Aarch64 LSE 16-byte CAS operation

Open SchrodingerZhu opened this issue 4 months ago • 2 comments

https://github.com/microsoft/snmalloc/blob/3385660fd7c674c11c74b501fd57646dc50618e2/src/snmalloc/ds/aba.h#L24C13-L24C28

Since we are not using LL/SC abstraction anyway, perhaps we can relax the first condition to defined(__GCC_HAVE_SYNC_COMPARE_AND_SWAP_16) || defined(PLATFORM_IS_X86)

This allows compiler to emit 16b CAS based code on aarch64 platform with LSE.

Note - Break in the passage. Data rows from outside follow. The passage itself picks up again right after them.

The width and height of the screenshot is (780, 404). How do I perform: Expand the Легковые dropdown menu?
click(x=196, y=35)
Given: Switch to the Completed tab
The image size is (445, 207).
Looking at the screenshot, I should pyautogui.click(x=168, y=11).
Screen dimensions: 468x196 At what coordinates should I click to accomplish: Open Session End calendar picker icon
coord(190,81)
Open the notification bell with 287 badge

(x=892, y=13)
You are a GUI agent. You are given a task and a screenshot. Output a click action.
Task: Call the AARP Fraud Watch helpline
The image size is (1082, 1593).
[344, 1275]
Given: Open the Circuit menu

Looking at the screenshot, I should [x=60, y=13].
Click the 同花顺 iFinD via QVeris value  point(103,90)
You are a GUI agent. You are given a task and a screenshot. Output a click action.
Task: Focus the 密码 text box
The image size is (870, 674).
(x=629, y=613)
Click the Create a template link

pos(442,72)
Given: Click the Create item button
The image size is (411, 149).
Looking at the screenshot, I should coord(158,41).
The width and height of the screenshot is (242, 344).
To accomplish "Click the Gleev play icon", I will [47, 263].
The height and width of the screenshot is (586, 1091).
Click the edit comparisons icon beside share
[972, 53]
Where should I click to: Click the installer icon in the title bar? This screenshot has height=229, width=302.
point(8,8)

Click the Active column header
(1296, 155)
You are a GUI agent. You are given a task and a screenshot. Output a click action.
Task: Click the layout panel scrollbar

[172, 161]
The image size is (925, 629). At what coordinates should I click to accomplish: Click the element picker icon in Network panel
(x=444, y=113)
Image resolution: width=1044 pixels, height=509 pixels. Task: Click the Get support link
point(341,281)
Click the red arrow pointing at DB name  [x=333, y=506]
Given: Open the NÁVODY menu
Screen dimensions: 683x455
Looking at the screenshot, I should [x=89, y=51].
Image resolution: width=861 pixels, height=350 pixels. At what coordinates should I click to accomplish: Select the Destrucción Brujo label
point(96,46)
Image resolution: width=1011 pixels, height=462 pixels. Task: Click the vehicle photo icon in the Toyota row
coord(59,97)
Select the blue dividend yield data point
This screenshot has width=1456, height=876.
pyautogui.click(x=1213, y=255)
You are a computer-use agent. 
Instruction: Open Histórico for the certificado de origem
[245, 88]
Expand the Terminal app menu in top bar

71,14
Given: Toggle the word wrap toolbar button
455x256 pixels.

https://developer.arm.com/documentation/100069/0606/Data-Transfer-Instructions/CASPA--CASPAL--CASP--CASPL--CASPAL--CASP--CASPL?lang=en

Aug 10 '25 01:08 SchrodingerZhu

Seems reasonable to me. I do wonder if what the cost of just using locks for that would be.

Aug 18 '25 12:08 mjp41

From Nvidia's Grace handbook, it seems that LSE is a lot faster on latest ARM CPUs than before, making faster than LL/SC in many cases.

However, that was not true when LSE was introduced. So older models' CAS operation is slower.

Yet, I don't know how it actually performs when compared to the lock based fallback approach here.

Aug 18 '25 12:08 SchrodingerZhu